Rewrite the monitoring exercises between "# Your task: create" and "match your simulation?", inclusive, putting "stability index" wherever "PSI" appears.

Extract:
○ ○ ○

Exercises: Chapter 32

Monitoring Models in Production


Exercise 1: PSI Computation by Hand (Conceptual + Code)

A feature called plan_price has the following distribution in the training data and in this week's production data:

Bin (decile) Training Proportion Production Proportion
1 0.10 0.08
2 0.10 0.07
3 0.10 0.09
4 0.10 0.11
5 0.10 0.12
6 0.10 0.11
7 0.10 0.13
8 0.10 0.11
9 0.10 0.10
10 0.10 0.08

a) Compute the PSI by hand (show the per-bin calculations). Classify the result as stable, investigate, or retrain.

b) Now verify your answer using the compute_psi function from this chapter. Generate synthetic data that approximately matches these bin proportions and confirm the PSI value.

c) Suppose the production proportion in bin 7 changes from 0.13 to 0.35 (with proportional reductions in other bins). Recompute PSI. What happens to the overall score when a single bin has a large shift?


Exercise 2: Multi-Feature Drift Detection (Code)

StreamFlow has 10 features. Simulate training data (n=50,000) and production data (n=5,000) where:

  • 7 features are stable (same distribution in training and production)
  • 2 features have moderate drift (PSI between 0.10 and 0.25)
  • 1 feature has significant drift (PSI > 0.50)
import numpy as np
import pandas as pd

np.random.seed(42)

# Your task: create reference_df and production_df
# with the drift pattern described above.

a) Use the compute_drift_report function from this chapter to generate a drift report. Verify that the PSI values match your intended drift levels.

b) Sort the report by PSI descending. Which feature has the highest PSI? Does this match your simulation?

○ ○ ○

Data:
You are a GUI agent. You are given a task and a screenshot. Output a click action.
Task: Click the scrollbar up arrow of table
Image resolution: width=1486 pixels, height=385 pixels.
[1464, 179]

○ ○ ○

Exercise response:
# Your task: create reference_df and production_df
# with the drift pattern described above.

a) Use the compute_drift_report function from this chapter to generate a drift report. Verify that the stability index values match your intended drift levels.

b) Sort the report by stability index descending. Which feature has the highest stability index? Does this match your simulation?